Wow! A lot of great Terry tunes cartoons here! Boy, do I wish these could be restored and released on physical media to us all. I never realize that there were so many of these that made mention of the fact that they are cartoon characters. Love it! Thanks for another great post.
Okay, more needs to be done with Heckle and Jeckle if they can just warp the basis of reality to their whim. I can do with less of Dingbat, though.
However, “The pond is teeming with dicks” is, I hope, a typo. Even still, any response I make will be an easy joke here.
Since the I and U keys are adjacent, it’s an easy typo to make. Something similar happened in another Cartoon Research article that mentioned “Snagglepiss”.

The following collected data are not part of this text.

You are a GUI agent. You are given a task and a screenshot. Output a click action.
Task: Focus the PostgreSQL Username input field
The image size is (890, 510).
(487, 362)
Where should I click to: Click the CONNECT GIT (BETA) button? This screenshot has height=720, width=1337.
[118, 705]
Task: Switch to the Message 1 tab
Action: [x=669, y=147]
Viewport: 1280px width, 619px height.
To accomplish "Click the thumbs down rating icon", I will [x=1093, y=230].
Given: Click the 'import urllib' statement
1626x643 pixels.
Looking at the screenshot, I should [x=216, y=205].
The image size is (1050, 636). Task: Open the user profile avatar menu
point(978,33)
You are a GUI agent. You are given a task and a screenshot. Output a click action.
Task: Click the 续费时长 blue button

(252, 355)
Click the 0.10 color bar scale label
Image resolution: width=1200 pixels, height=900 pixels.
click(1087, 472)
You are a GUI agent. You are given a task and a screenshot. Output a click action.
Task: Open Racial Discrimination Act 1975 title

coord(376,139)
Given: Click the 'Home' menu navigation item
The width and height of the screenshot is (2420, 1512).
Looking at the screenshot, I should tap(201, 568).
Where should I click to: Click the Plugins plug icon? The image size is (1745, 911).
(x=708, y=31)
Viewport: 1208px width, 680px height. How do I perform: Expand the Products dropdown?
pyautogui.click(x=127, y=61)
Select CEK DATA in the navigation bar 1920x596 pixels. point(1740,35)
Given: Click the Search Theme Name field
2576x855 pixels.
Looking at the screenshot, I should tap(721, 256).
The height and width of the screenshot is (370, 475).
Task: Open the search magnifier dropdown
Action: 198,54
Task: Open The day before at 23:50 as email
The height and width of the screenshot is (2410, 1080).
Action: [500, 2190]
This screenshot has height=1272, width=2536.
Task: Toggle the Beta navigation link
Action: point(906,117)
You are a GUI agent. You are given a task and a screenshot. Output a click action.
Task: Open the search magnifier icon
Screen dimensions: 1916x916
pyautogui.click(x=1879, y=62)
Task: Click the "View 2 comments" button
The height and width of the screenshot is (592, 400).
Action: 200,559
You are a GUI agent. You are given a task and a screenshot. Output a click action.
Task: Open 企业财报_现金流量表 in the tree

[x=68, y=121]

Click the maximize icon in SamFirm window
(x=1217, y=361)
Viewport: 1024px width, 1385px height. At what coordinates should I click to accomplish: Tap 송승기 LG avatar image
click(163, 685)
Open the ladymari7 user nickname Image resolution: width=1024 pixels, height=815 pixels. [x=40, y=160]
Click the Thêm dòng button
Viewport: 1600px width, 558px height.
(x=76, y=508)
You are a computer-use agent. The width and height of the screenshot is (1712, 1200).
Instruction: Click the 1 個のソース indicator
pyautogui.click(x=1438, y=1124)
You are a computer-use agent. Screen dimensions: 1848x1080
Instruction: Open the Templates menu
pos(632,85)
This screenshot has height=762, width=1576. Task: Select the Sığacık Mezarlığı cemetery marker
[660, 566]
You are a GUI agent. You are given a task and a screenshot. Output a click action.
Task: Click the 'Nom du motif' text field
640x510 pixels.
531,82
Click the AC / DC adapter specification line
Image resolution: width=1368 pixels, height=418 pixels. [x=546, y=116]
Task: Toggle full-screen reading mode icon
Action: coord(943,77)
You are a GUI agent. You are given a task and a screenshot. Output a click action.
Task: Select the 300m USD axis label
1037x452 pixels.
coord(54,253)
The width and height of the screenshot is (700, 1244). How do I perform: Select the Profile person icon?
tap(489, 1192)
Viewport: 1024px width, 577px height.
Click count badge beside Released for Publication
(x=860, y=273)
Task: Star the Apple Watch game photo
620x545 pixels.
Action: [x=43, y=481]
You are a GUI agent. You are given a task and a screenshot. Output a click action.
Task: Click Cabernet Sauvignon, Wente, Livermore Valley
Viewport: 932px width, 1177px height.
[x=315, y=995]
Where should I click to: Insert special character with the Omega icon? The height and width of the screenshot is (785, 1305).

Typo corrected – thank you, boys.
“The Power of Thought” was one of the classic cartoons from which excerpts were shown in the 1983 Twilight Zone movie. Its third segment, “It’s a Good Life”, is a horrifying depiction of what a nightmare life would be if the only law were “I just think about it, and it happens.”
I quite liked “The Old Shell Game,” which I don’t recall having seen before. Murgatroyd is no Blackie, of course; but as prey animals go, a turtle is more Wolfie’s “speed”.
There’s nothing wrong with Bugs Bunny’s reckoning in “Frigid Hare”. When he says that days are six months long at the poles, what he means is that there are six months of daylight, followed by six months of night. If we calculate the day/night cycle as equivalent to one day, that extends Bugs’s vacation all the way to the first year of the Eisenhower administration. Q.E.D. As for the question of how Nanook came to be at the South Pole, I dunno. Maybe he forgot to turn left at Albuquerque, too.
The bigger question is, why is Nanook puckering his lips to kiss Bugs in drag? Everyone knows that Eskimos only rub their noses together!